Sweeney, the previous Executive Director of the DMD, moved to Corpus from Indianapolis — a city with six well-developed cultural districts which were established in 1999. His experience led to the rebranding of the 1993 DMD boundary into the Marina Arts District, as well as efficient utilization of the Downtown Reinvestment Zone. This Tax Increment Reinvestment Zone (TIRZ) is an effective economic tool which allows tax-collecting entities in a specific area to cap how much tax revenue they will collect. The remaining revenue is set aside for specific rebuilding and reinvestment initiatives. Reinvestment zones, like the one that encompasses the downtown area, proliferate in most major cities. Houston has 27.
“Terry came down from Indianapolis, and he knew how to use reinvestment zones,” Barrera says. "He shot us ahead light-years.” Local businesses like Urbana Market + Deli and Bar Under the Sun have benefited from the incentive programs driven by the reinvestment zone.
However, the downtown boundary created by a municipal management district — established from I-37 to Kinney and Lower Broadway to the Marina — was rather limiting. To many residents, downtown encompasses much more than that. The current DMD team is making a definitive step forward in this vision by developing the identities of these new districts, and converging the municipal reality of the downtown area with the language the community uses to refer to it.

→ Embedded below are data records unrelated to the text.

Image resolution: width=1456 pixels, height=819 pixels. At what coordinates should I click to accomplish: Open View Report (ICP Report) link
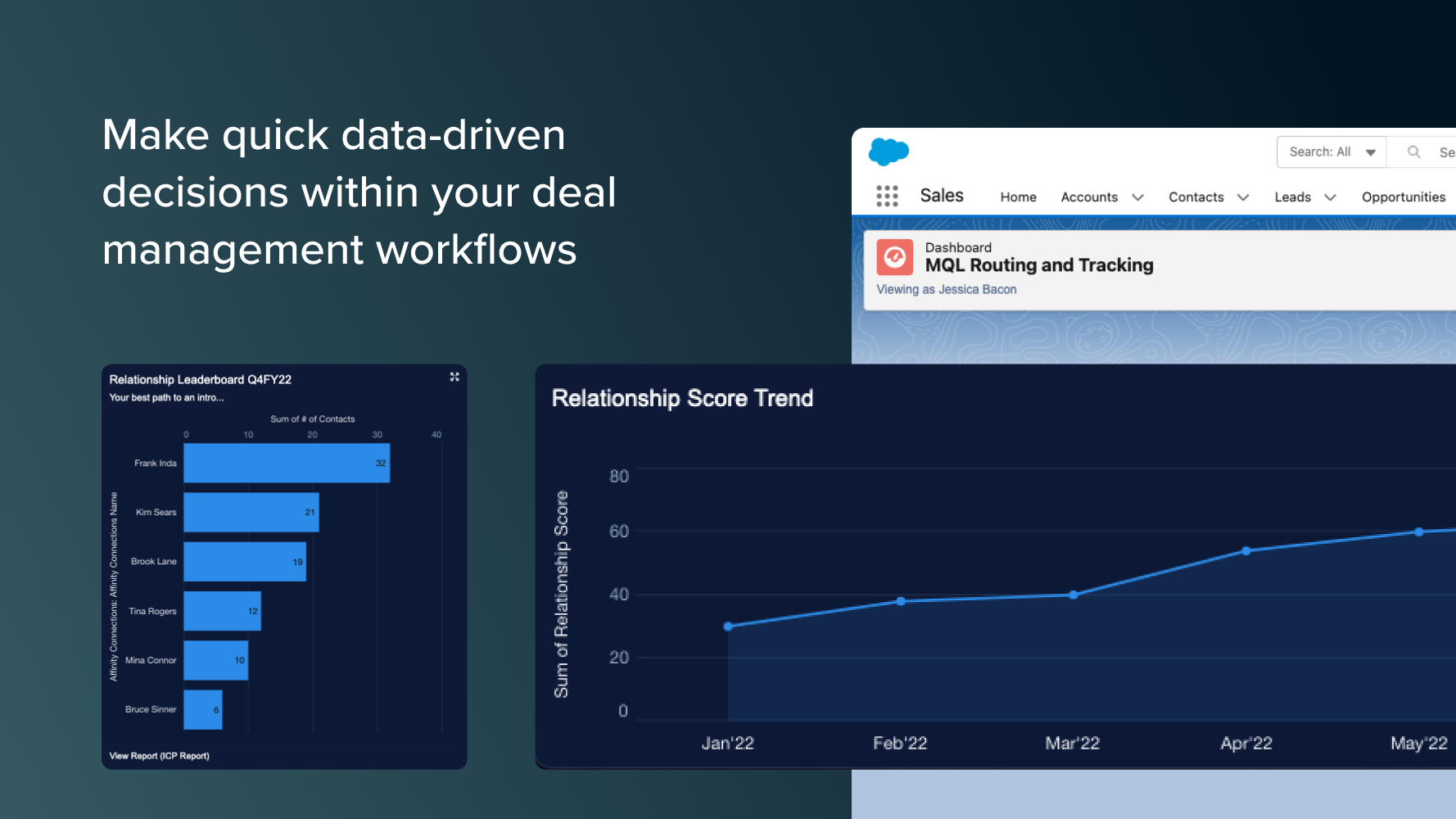click(160, 756)
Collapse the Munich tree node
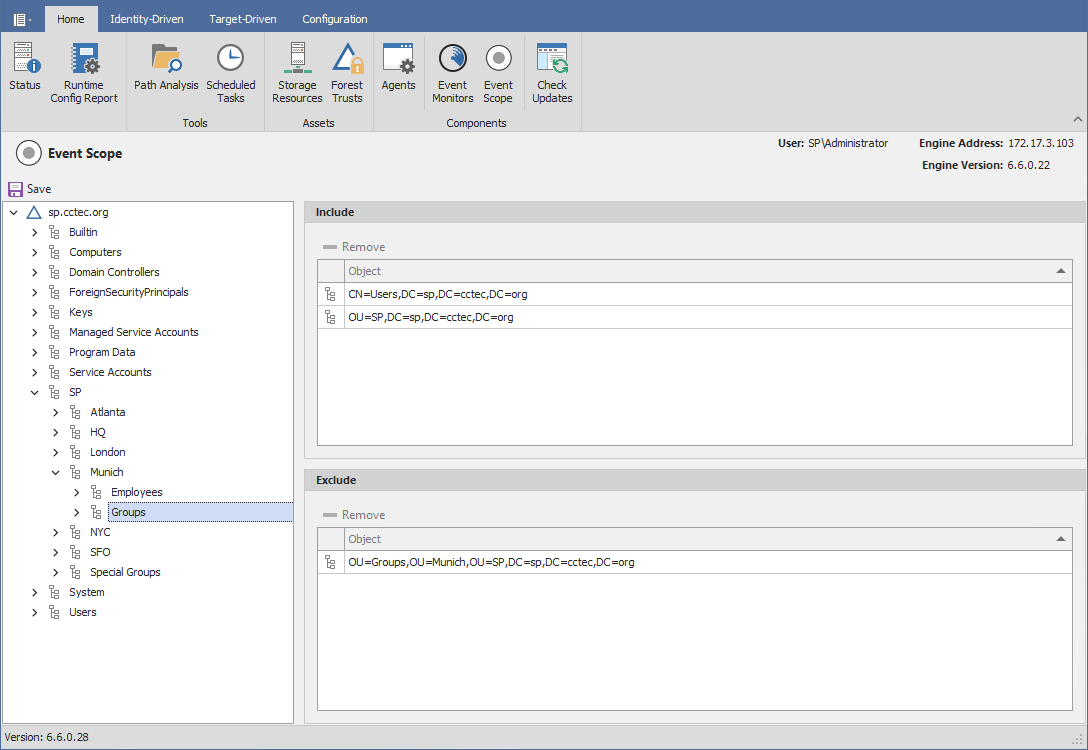This screenshot has width=1088, height=750. pos(56,472)

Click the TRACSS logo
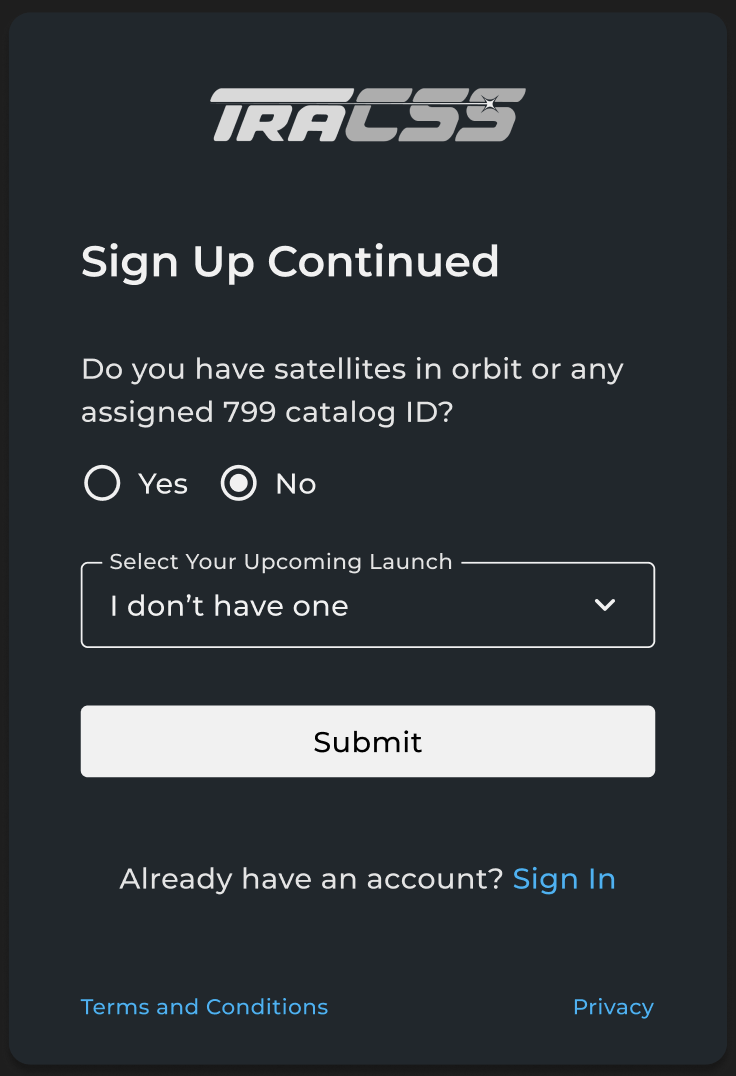tap(367, 115)
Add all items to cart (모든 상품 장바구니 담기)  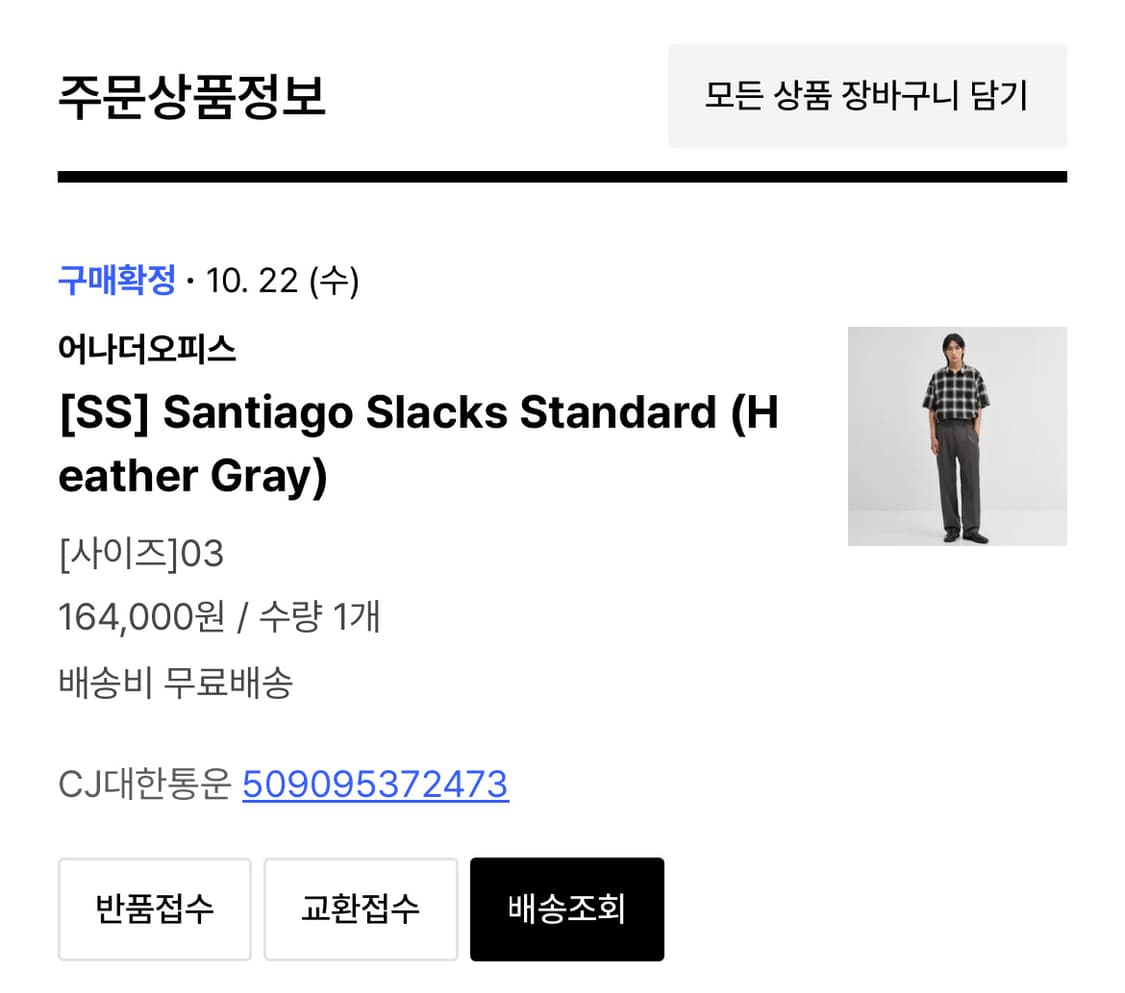[867, 96]
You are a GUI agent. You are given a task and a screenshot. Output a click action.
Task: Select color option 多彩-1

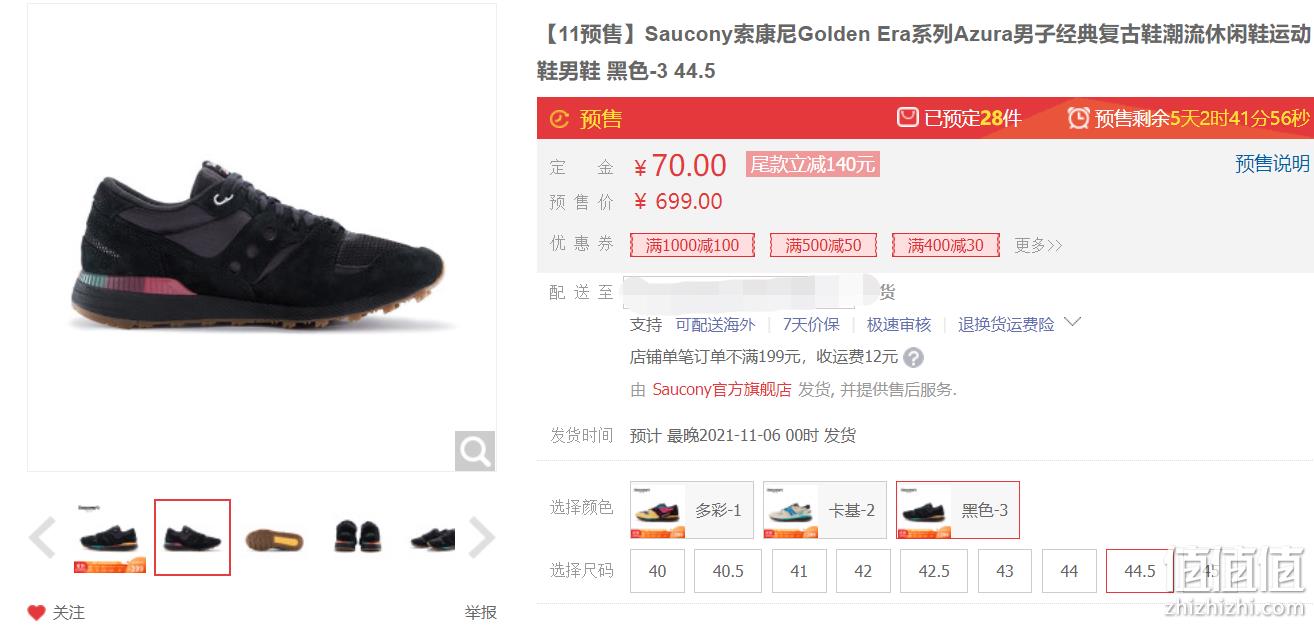(692, 510)
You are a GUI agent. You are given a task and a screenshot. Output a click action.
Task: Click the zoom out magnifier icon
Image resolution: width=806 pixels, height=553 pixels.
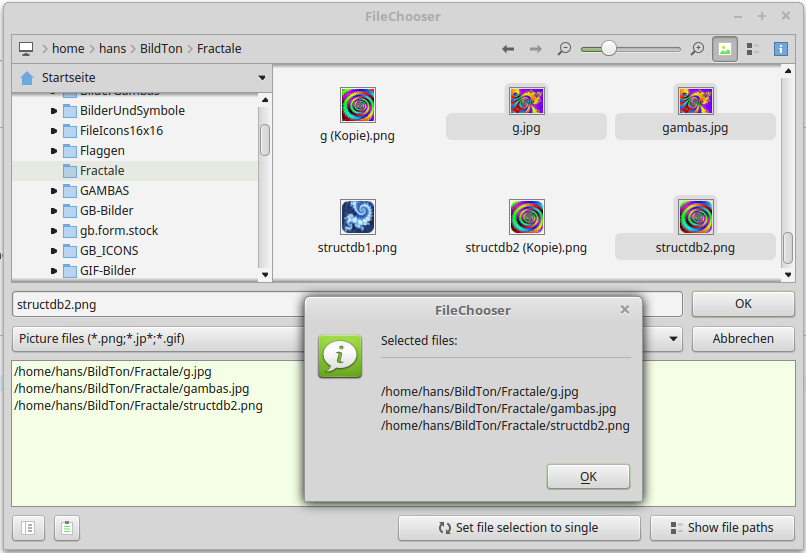(564, 49)
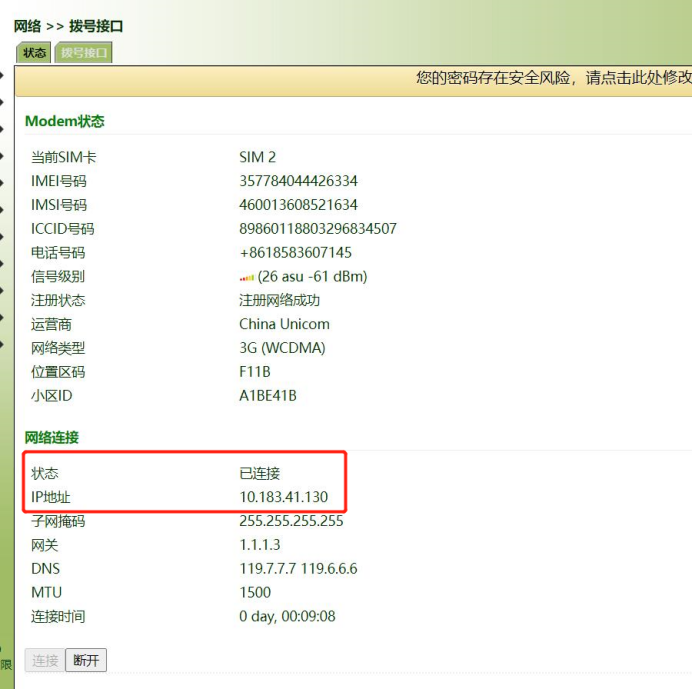Click the greyed-out 连接 button
The height and width of the screenshot is (690, 693).
pos(45,660)
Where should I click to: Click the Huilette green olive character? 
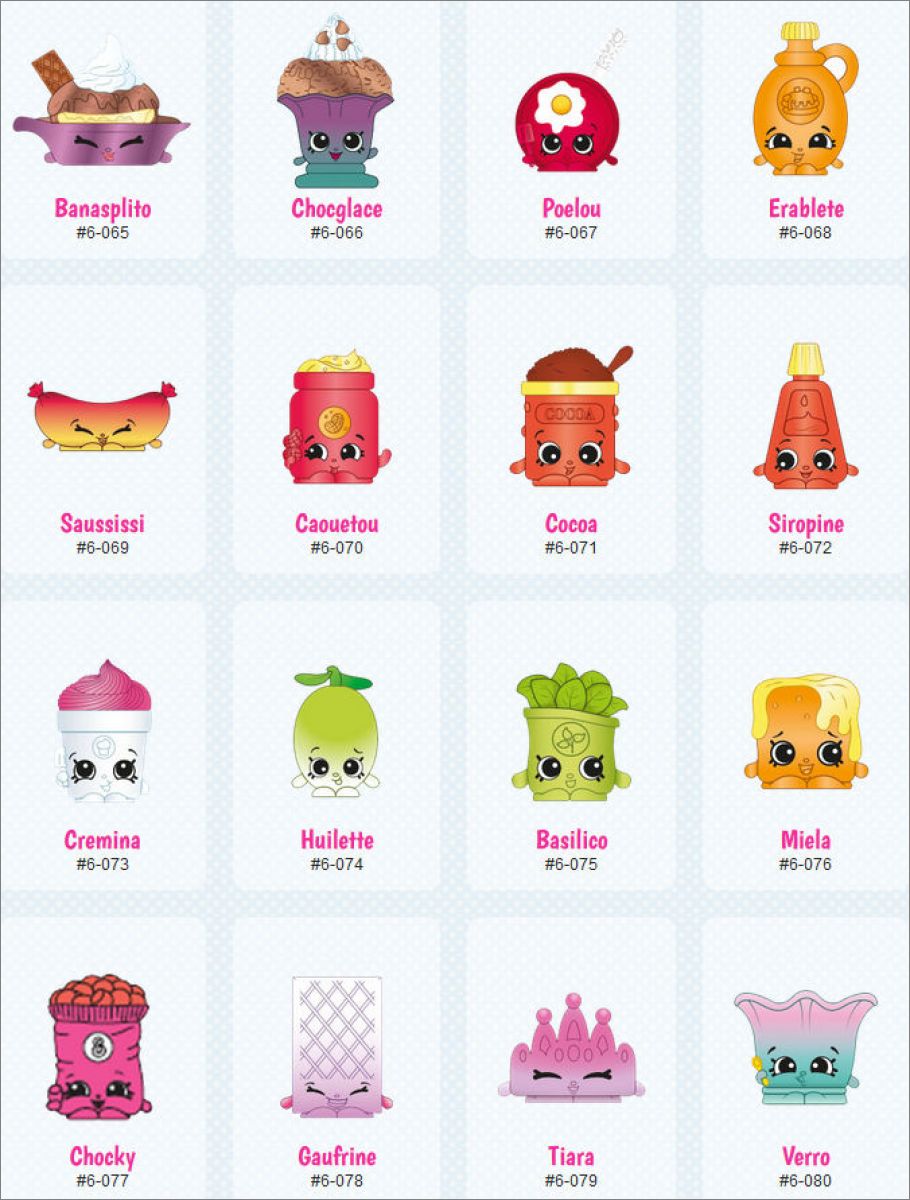pos(334,733)
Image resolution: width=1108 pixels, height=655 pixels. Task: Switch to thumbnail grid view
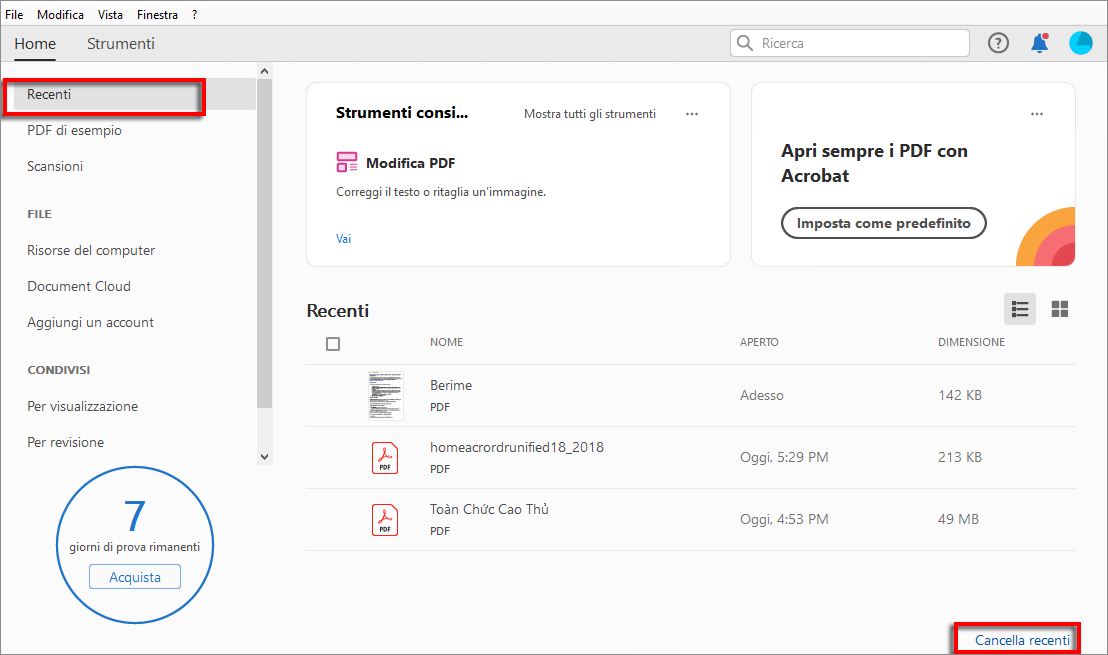pos(1060,309)
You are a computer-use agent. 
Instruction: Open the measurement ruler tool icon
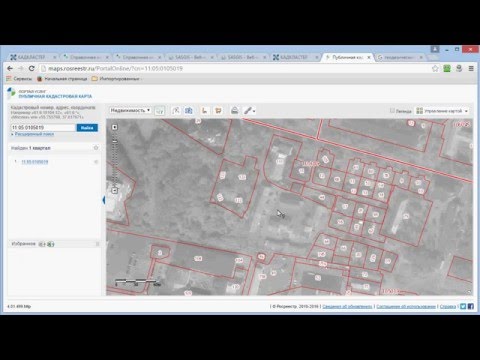click(x=204, y=110)
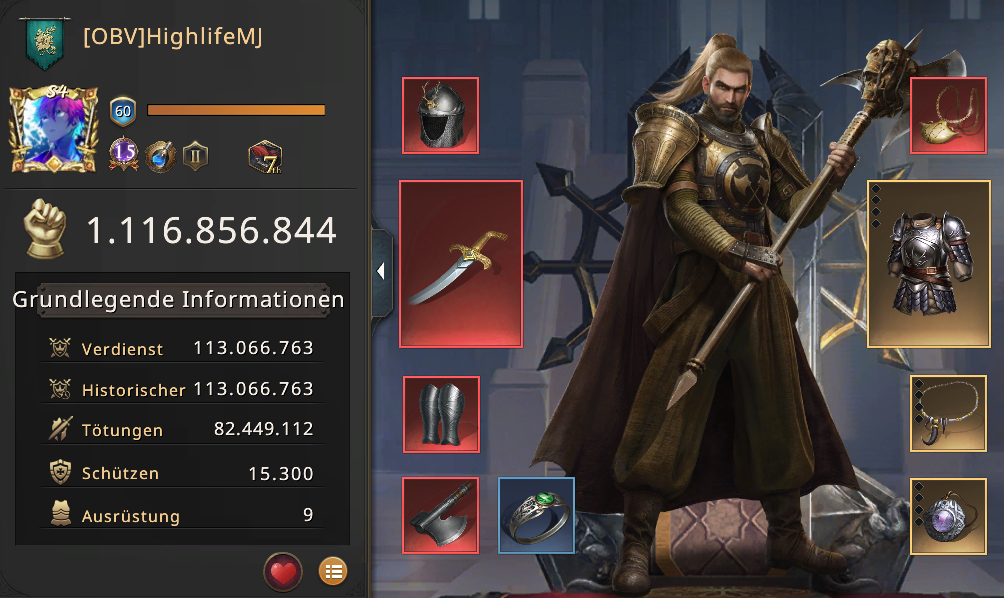Select the claw necklace slot
1004x598 pixels.
[948, 414]
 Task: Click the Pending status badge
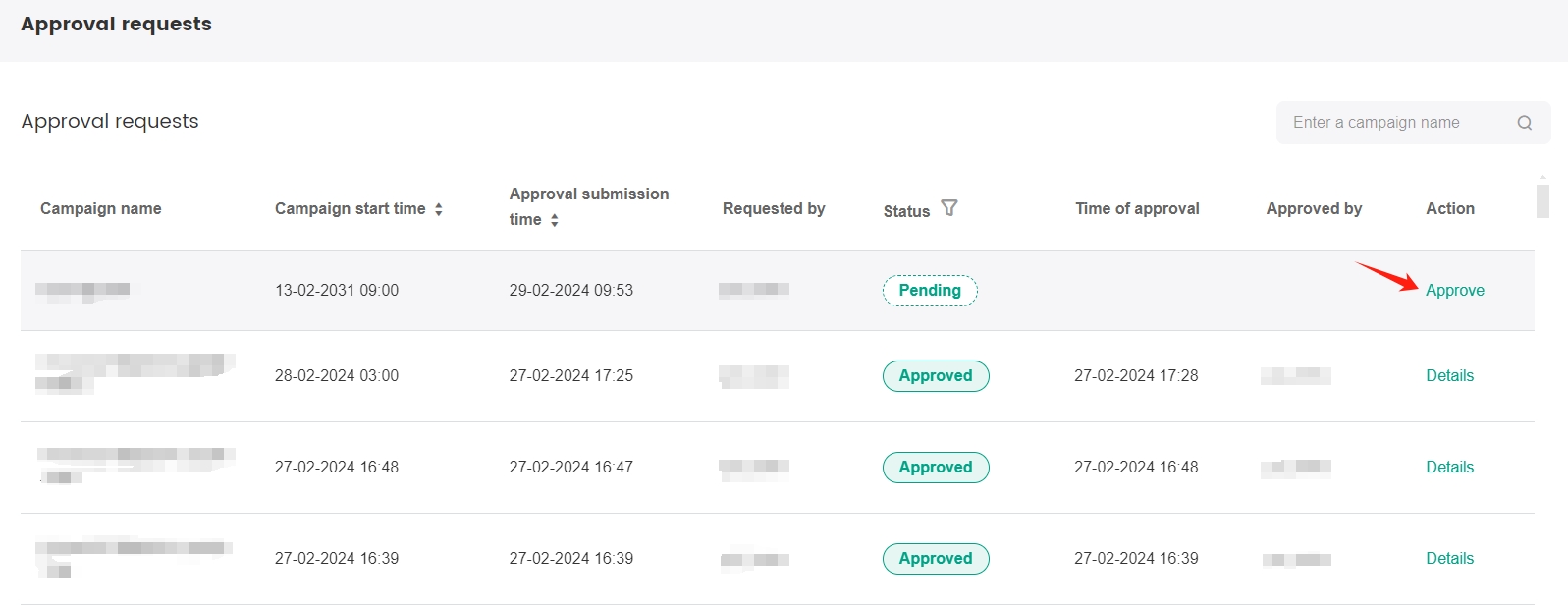pyautogui.click(x=930, y=291)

This redistricting project is only one of many the DMD oversees. The office houses various stacks of studies, binders, and pamphlets which detail both the nitty-gritty elements of plans already underway and proposals for new ones. Initiatives already underfoot include a Parking Action Plan to improve the experience of parking downtown; a Comprehensive Wayfinding Plan to make navigating the downtown area simpler for those in cars, on bikes, or afoot; a Traffic Pattern Analysis which will bring about road configuration changes; and the Stronger Vacant Building Ordinance, which is a resolution supported by the DMD to address long-term issues caused by chronically vacant buildings. All of these initiatives will lead to more street lights (especially next to vacant buildings), conversion from one-way streets into two-way streets, and a comprehensive security camera system.
The DMD is also pursuing numerous proposals that may culminate into projects. Some of these include possible collaboration with the area’s universities to place student housing downtown, pursuit of a Pop-Up Retail Incubator Program, growth of the bike share program to 100 bikes, and possible bus service partnerships that could provide shuttle services between downtown districts.
These current projects and proposals are centered around the idea of making Corpus Christi’s downtown area a place where people would love to come and stay. The DMD’s plans go beyond convincing residents to spend more time walking around after ArtWalk or stopping by a local business after a picnic on Water’s Edge. They want to enable Corpus residents to engage with well-known, beloved spaces in a way that will convince people to continue investing in those spaces and stay in the area.“This process and this project is very significant in our evolution: from talking about downtown’s potential to being the downtown we know we deserve,” Barrera said. “I really think the future of our community is dependent upon us taking ownership of our situation and the future of it. If people leave to enjoy the work other cities have done instead of working to make things better here, what do we have? Potential, endless potential, but no one to carry it out. Our generation has to be responsible for it and for organizing these amazing assets in a way that is understandable to visitors and future residents. So, that’s why this type of branding — bringing downtown into the format that people are experiencing across the country — is so important.”